In the same vein, when we hear the word mental health, we don’t think gratitude, strength and joy. We associate this term with depression, addiction, and burnout.

The difference is this: Do we think that all that matters is not to be burned out and not to be depressed? Or do we believe that there’s more to mental health than simply not being ill.

Until recently, I believe we didn’t. But in these days of mindfulness, positive psychology and other self-improvement topics, there’s a growing understanding that there’s more to mental health than not being ill.

In more scientific terms, that’s the difference between the salutogenic and the pathologenetic approach to our state of mind. Here’s what Wikipedia has to say about this:

Salutogenesis is a term coined by Aaron Antonovsky, a professor of medical sociology. The term describes an approach focusing on factors that support human health and well-being, rather than on factors that cause disease (pathogenesis)
Antonovsky’s theories reject the “traditional medical-model dichotomy separating health and illness”. He described the relationship as a continuous variable, what he called the “health-ease versus dis-ease continuum”.

The Bell Curve

Mental health exists on a continuum. And the distribution of mental health markers along this continuum is probably best understood by imagining a bell curve. From overall mentally healthy people on the right to those who suffer clinical levels of a mental illness on the left.

Obviously, you can apply this to every marker of mental health. Depression versus happiness; anxiety versus peace of mind; self-doubt versus confidence. Now, those who suffer from clinical levels of a mental illness in a particular area of their life would be here:

How Pocketcoach Fits In

In comparison to the entire population, the segment of people on the extreme left get a disproportionate level of support. And rightfully so, after all they are the ones who suffer most.

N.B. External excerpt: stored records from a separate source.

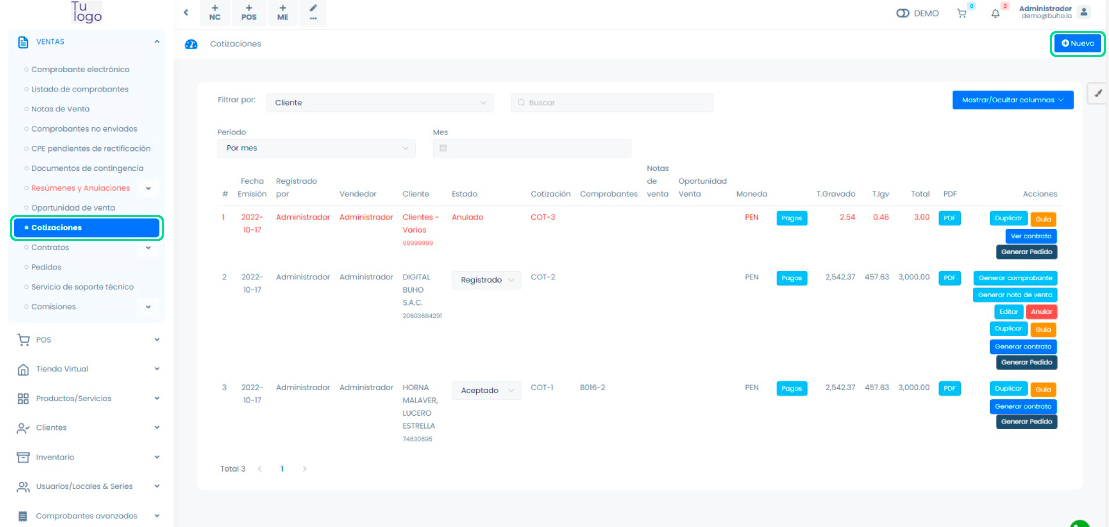The width and height of the screenshot is (1109, 527).
Task: Open the shopping cart icon in header
Action: [x=962, y=13]
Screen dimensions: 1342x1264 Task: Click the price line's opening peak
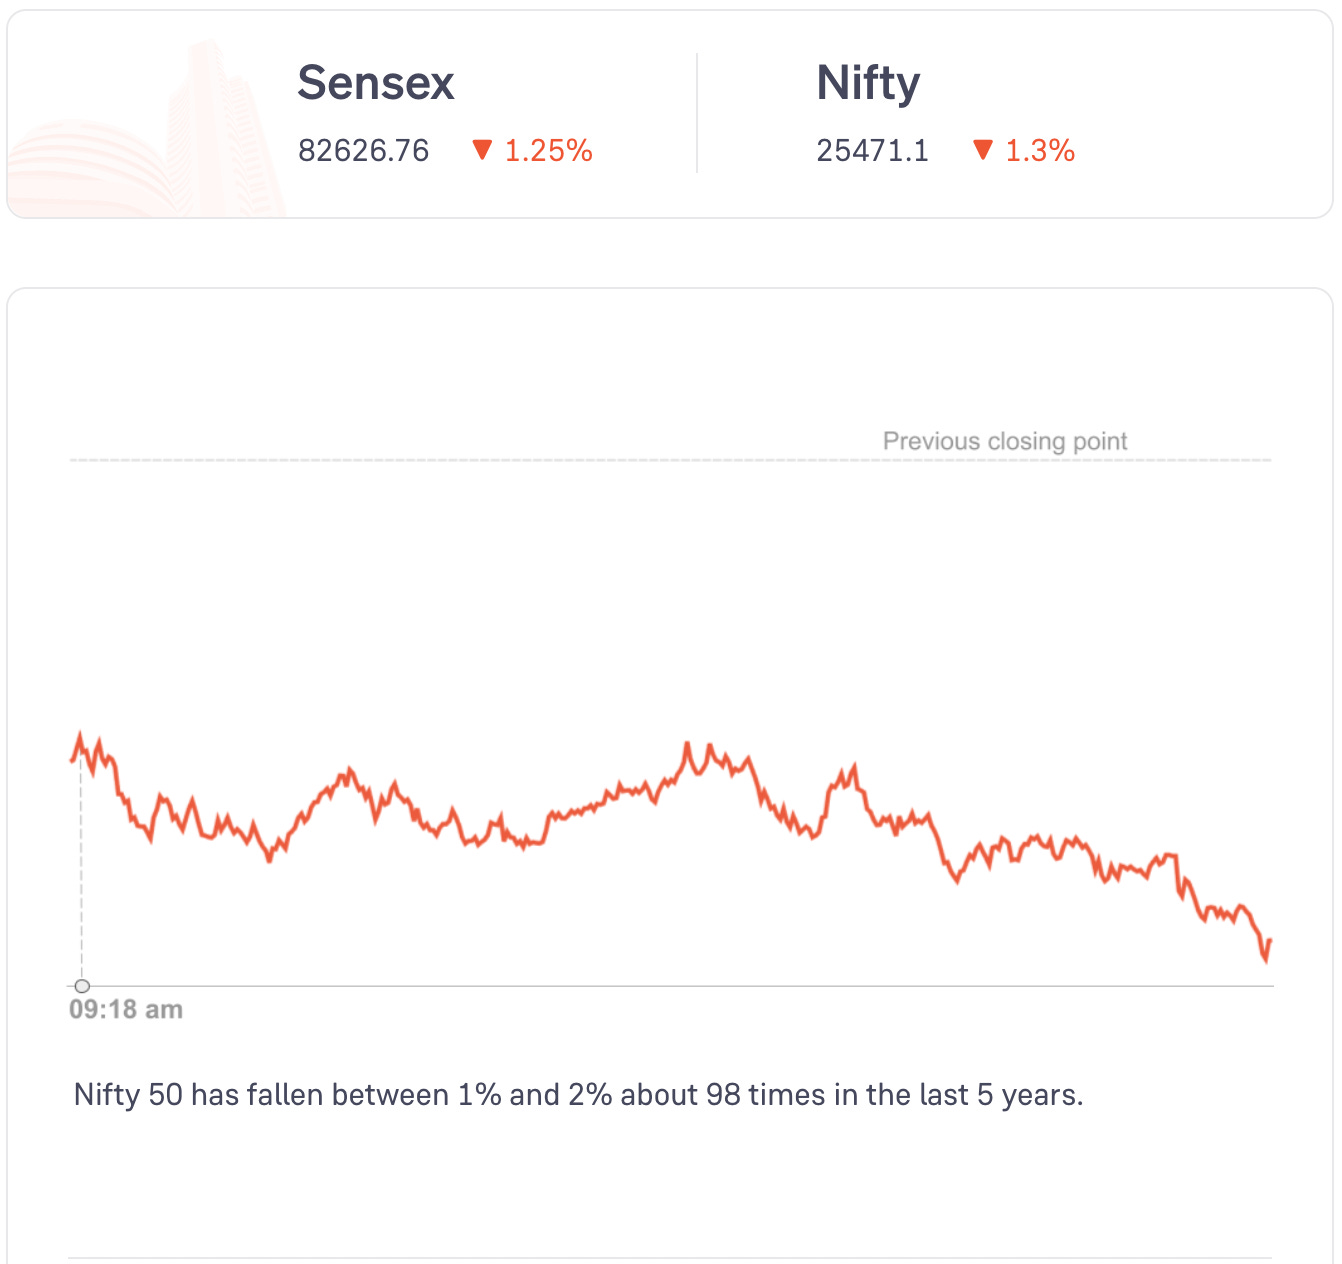point(80,737)
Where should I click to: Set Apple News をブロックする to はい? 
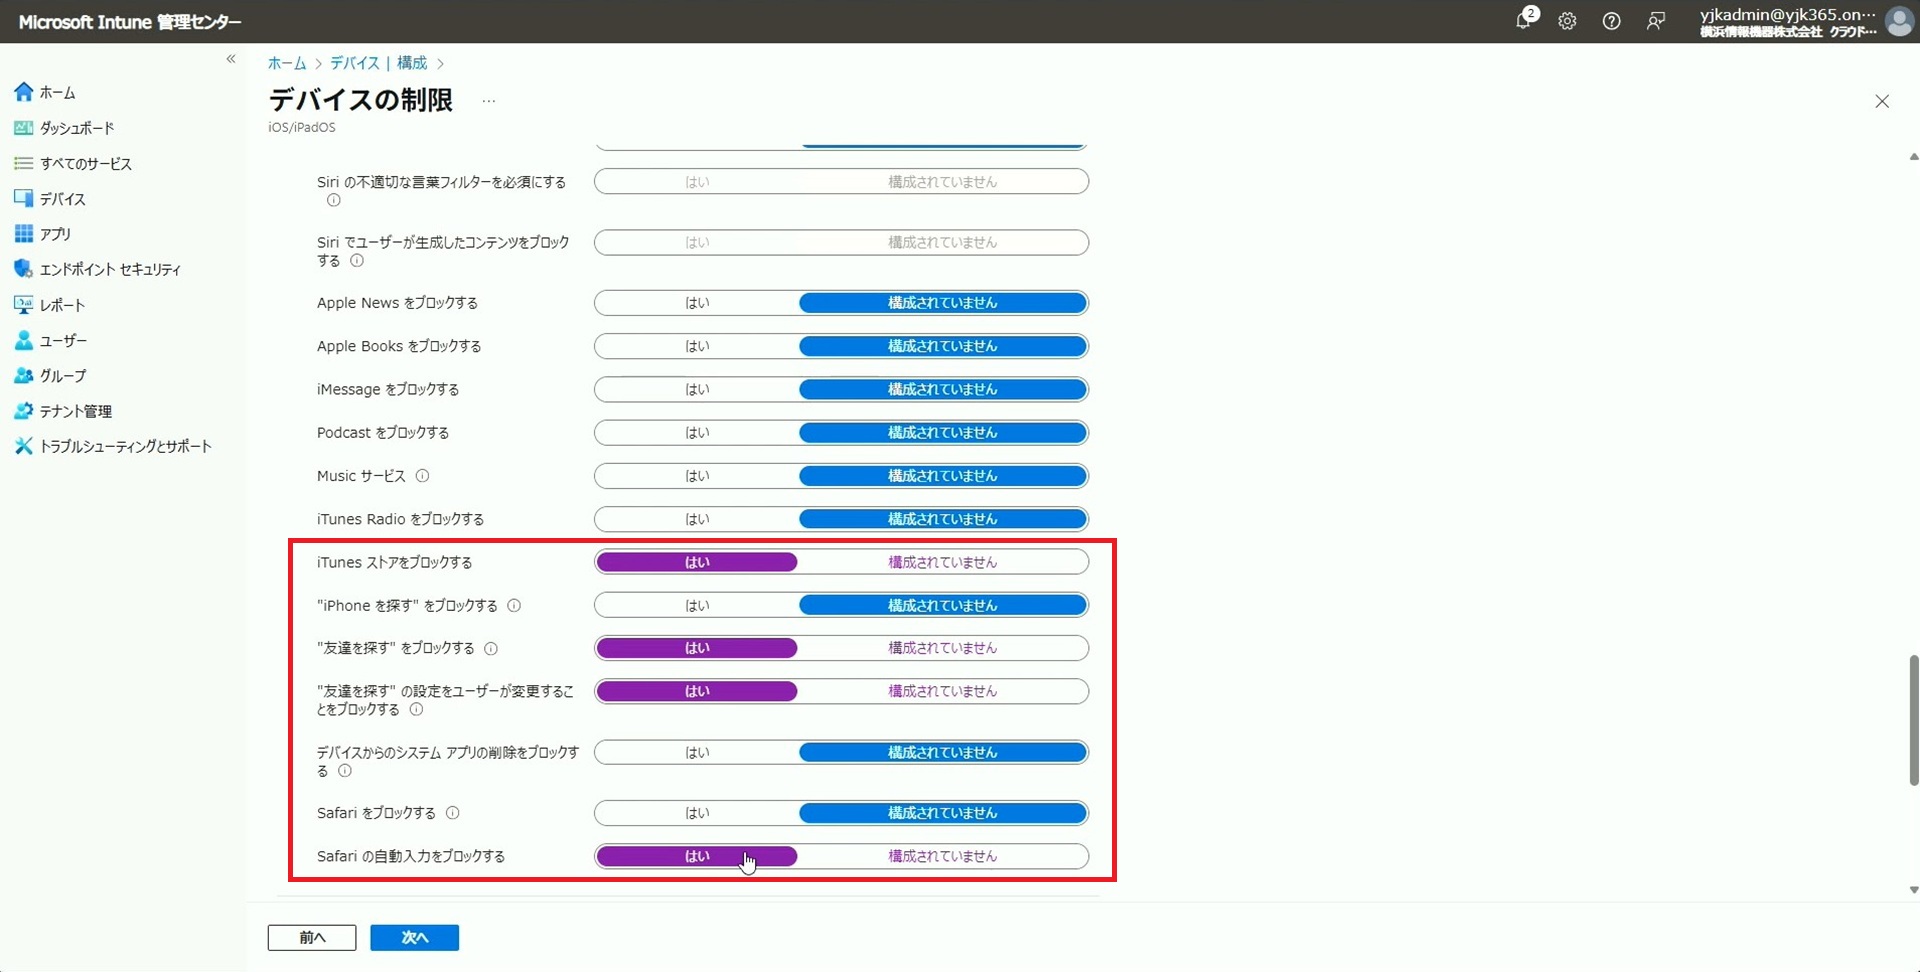pyautogui.click(x=697, y=303)
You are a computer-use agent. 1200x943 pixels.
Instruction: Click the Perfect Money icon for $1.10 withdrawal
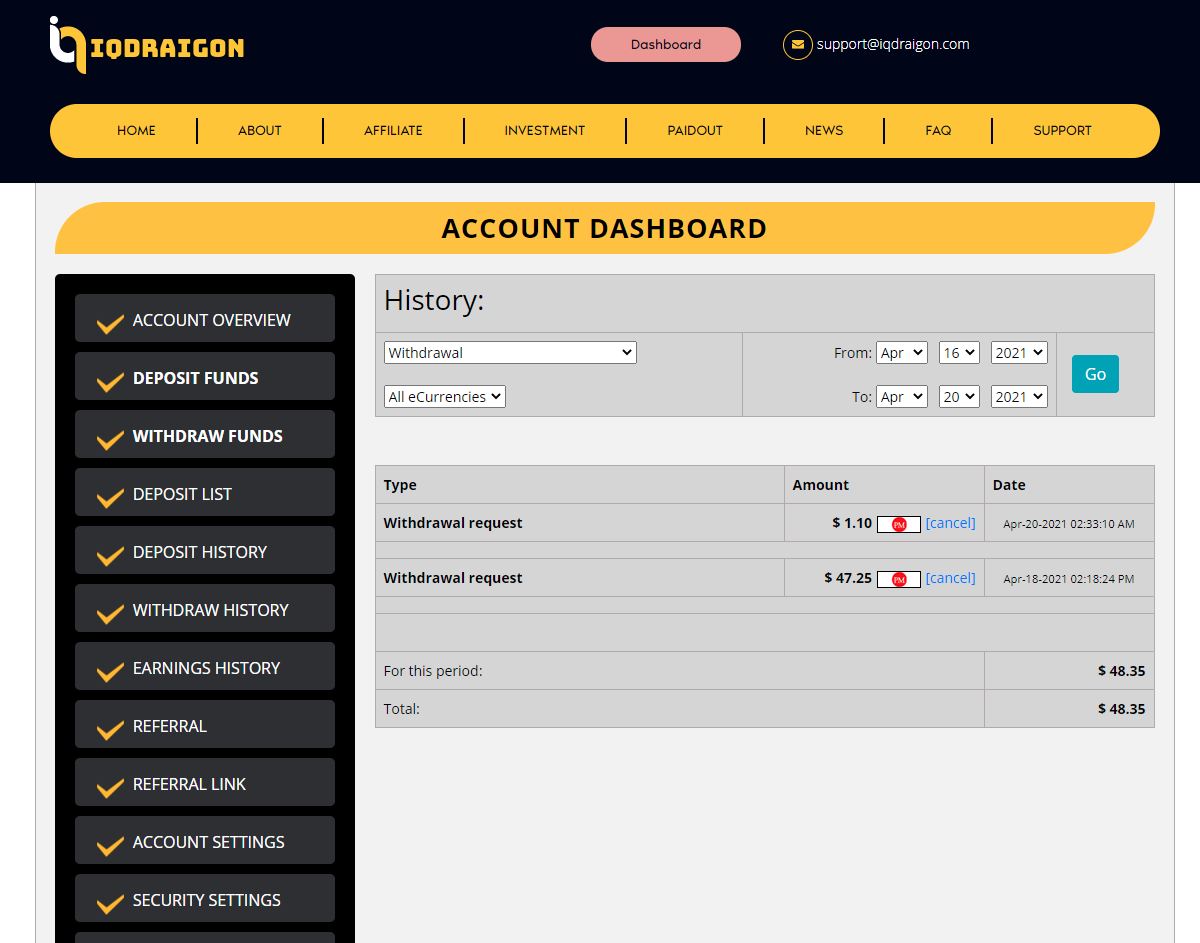tap(898, 524)
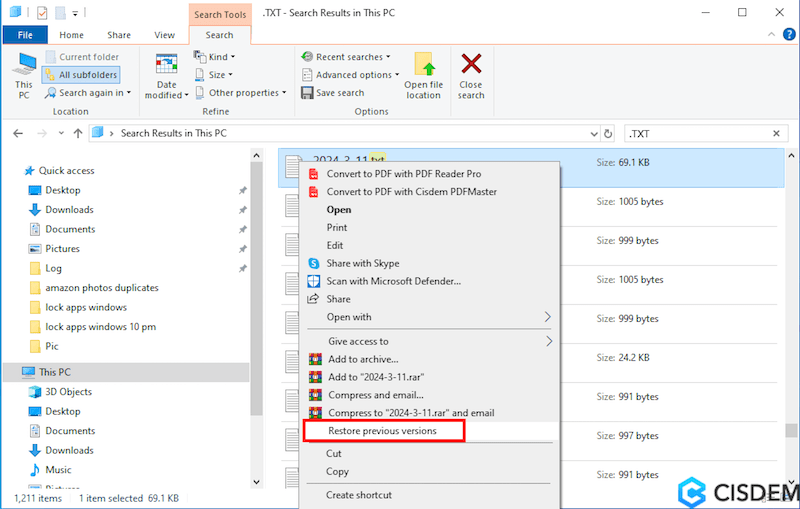Click the refresh button beside address bar
This screenshot has width=800, height=509.
tap(608, 133)
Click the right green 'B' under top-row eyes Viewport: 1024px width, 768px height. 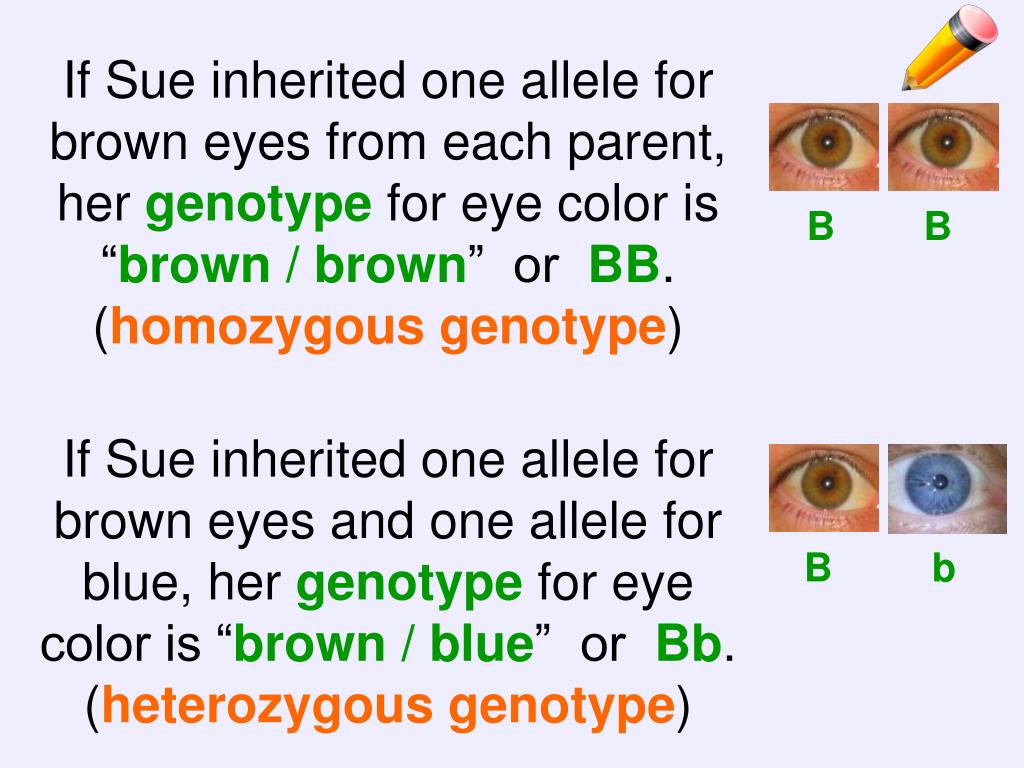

But what’s lacking is mental health support for the masses. We neglect help for those who wouldn’t go to a therapist because they don’t feel like their problem warrants the investment (of time and money).

If we build more solutions for this group of people, the impact will be huge. That’s because…

  1. … it’s a much larger segment of the population
  2. … helping a lot of people a little bit amounts to a large overall impact
  3. .. by helping those who are not yet clinically ill, it’s possible to prevent some of them from shifting further to the left.

And that’s exactly where Pocketcoach fits in. We’re providing help for those who struggle with anxiety and stress enough to be bothered by it but not enough to warrant weekly therapy sessions.